- **Exercise brief**:
Convert the lines from the one containing "Given: Click the" through the one containing "Action: (x=64, y=120)" into a JSON list of strings, one string per line, with blank lines left out.

- **Listed entries**:

:::

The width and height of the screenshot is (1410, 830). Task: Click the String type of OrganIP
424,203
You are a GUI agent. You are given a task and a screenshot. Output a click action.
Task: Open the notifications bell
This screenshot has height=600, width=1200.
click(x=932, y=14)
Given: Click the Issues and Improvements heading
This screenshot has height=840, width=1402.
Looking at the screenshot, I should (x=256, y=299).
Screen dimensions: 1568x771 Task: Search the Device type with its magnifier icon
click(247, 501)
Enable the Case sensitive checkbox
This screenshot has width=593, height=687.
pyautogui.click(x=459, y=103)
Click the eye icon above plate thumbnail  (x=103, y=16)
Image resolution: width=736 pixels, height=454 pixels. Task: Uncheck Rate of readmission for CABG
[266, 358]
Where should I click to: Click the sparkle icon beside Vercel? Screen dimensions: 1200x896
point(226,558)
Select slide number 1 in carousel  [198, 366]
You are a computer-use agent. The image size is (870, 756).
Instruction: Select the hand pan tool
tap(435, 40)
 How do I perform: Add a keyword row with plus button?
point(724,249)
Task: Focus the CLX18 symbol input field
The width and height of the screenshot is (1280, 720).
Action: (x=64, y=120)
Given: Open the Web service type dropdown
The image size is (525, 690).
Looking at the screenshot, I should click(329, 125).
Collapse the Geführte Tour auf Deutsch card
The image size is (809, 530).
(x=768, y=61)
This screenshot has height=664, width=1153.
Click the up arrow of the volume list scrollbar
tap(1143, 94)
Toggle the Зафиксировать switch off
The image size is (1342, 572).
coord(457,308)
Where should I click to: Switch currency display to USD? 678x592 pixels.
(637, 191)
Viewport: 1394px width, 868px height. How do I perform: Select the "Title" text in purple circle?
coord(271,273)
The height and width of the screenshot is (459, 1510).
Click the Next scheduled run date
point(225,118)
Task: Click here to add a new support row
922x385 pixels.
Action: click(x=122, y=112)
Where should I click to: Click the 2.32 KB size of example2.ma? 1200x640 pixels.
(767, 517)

:::

- **Task response**:
[
  "Given: Click the Issues and Improvements heading",
  "This screenshot has height=840, width=1402.",
  "Looking at the screenshot, I should (x=256, y=299).",
  "Screen dimensions: 1568x771 Task: Search the Device type with its magnifier icon",
  "click(247, 501)",
  "Enable the Case sensitive checkbox",
  "This screenshot has width=593, height=687.",
  "pyautogui.click(x=459, y=103)",
  "Click the eye icon above plate thumbnail  (x=103, y=16)",
  "Image resolution: width=736 pixels, height=454 pixels. Task: Uncheck Rate of readmission for CABG",
  "[266, 358]",
  "Where should I click to: Click the sparkle icon beside Vercel? Screen dimensions: 1200x896",
  "point(226,558)",
  "Select slide number 1 in carousel  [198, 366]",
  "You are a computer-use agent. The image size is (870, 756).",
  "Instruction: Select the hand pan tool",
  "tap(435, 40)",
  " How do I perform: Add a keyword row with plus button?",
  "point(724,249)",
  "Task: Focus the CLX18 symbol input field",
  "The width and height of the screenshot is (1280, 720).",
  "Action: (x=64, y=120)"
]